+++ Passage to read

It happens often.
A call for medical aid comes in — someone is suffering cardiac arrest, is not breathing or has collapsed — and police are first on the scene.
“Over the past several years, we’ve seen an uptick to our responses to (medical aid calls) and we’re getting to critical medical scenes quicker than the fire department or paramedics,” said Cmdr. Cameron Knauerhaze.
Westminster police officers now have a tool to help them save lives in those crucial first minutes when the heart stops beating the way it should.
The city this month outfit its 33 police patrol cars with Automated External Defibrillators. Knauerhaze said the $1,500 devices were largely offset by asset forfeiture funds.
Westminster joins a handful of Orange County agencies, including La Habra, the Orange County Sheriff’s Department, Brea, Newport Beach and Irvine, that have equipped patrol cars with AEDs.
“We’ve experienced several incidents where officers have used CPR and been able to save a life over the past couple of years,” Knauerhaze said. “That’s why we think this tool can be that much more effective in saving somebody’s life.”
A man who collapsed at a laundromat and a man suffering from a drug overdose were among the CPR saves in 2014.
According to the American Heart Association, sudden cardiac arrest affects about 383,000 people outside of hospitals every year.

++++++
+++ Information provided

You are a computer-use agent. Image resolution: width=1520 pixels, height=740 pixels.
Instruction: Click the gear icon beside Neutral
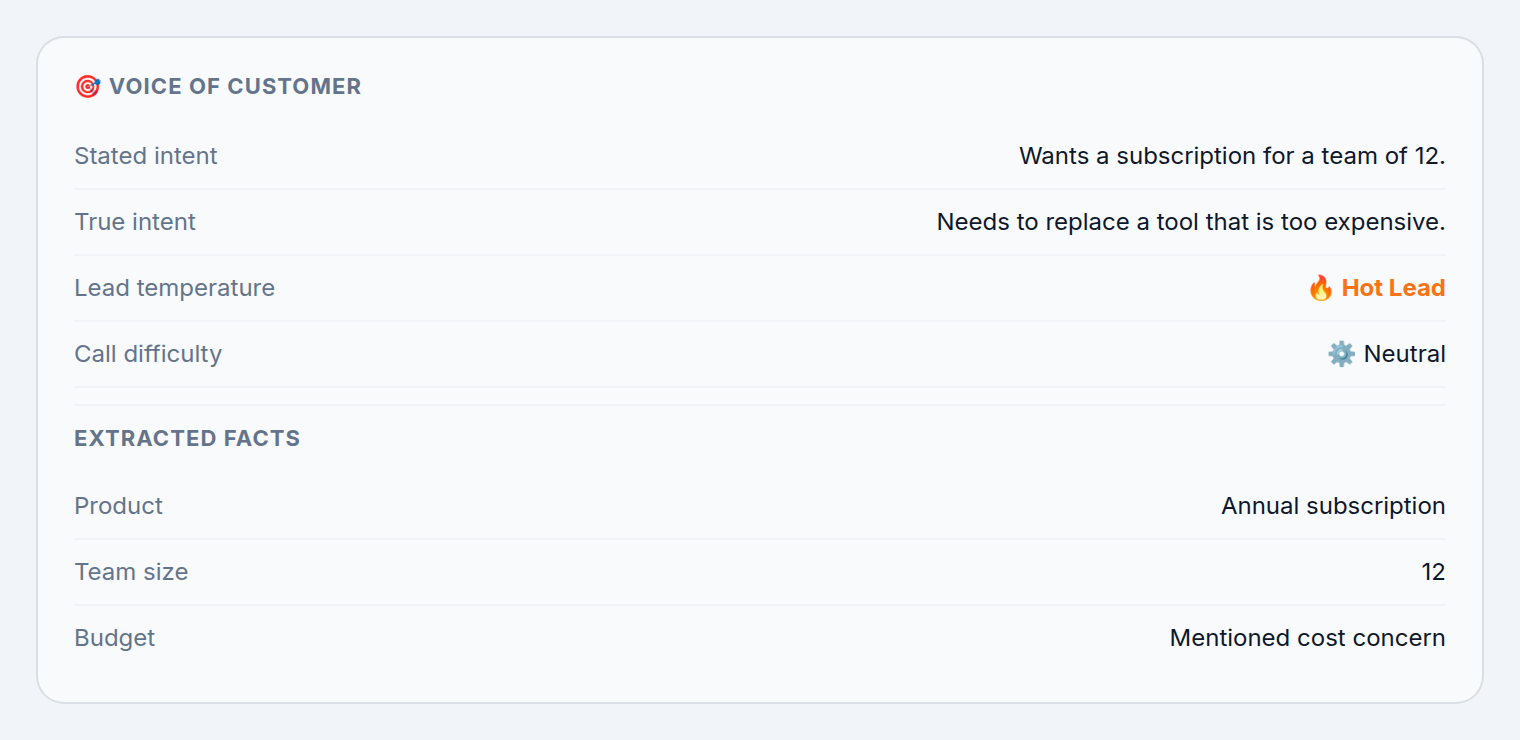click(1341, 354)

++++++

> Action item A
Copy out the stretch of the police defibrillator article from "Westminster joins a" through "saves in 2014.".
> Action item B
Write the next part of the article on Westminster patrol cars getting defibrillators, picking up after its last sentence.

> Answer box A
Westminster joins a handful of Orange County agencies, including La Habra, the Orange County Sheriff’s Department, Brea, Newport Beach and Irvine, that have equipped patrol cars with AEDs.
“We’ve experienced several incidents where officers have used CPR and been able to save a life over the past couple of years,” Knauerhaze said. “That’s why we think this tool can be that much more effective in saving somebody’s life.”
A man who collapsed at a laundromat and a man suffering from a drug overdose were among the CPR saves in 2014.

> Answer box B
The condition, which is often confused with a heart attack, happens when the heart suddenly stops beating and erratically quivers, preventing blood flow to the brain.
Those who suffer sudden cardiac arrest often lose consciousness and collapse.
According to the American Heart Association, first responders have a five-minute window from collapse to first shock to save a life.
For every minute that passes without a heartbeat, the survival rate drops by about 10 percent, the Association reported.
The electric shock delivered by an AED helps recalibrate the heart so it can return to its normal rhythm.
AEDs also store critical information so when the patient arrives at the hospital the physician can learn how may electrical shocks were delivered, as well as the patient’s vitals during the incident.
Knauerhaze said every Westminster officer is trained on how to use the devices.
The department is collaborating with City Manager Eddie Manfro to next add devices at City Hall, the Senior Center and Council Chambers.
“If officers encounter somebody who needs CPR, they’ll be using this,” Knauerhaze said. “The AEDs will be one more tool that will ensure our services are effective and hopefully we’re able to save a life.”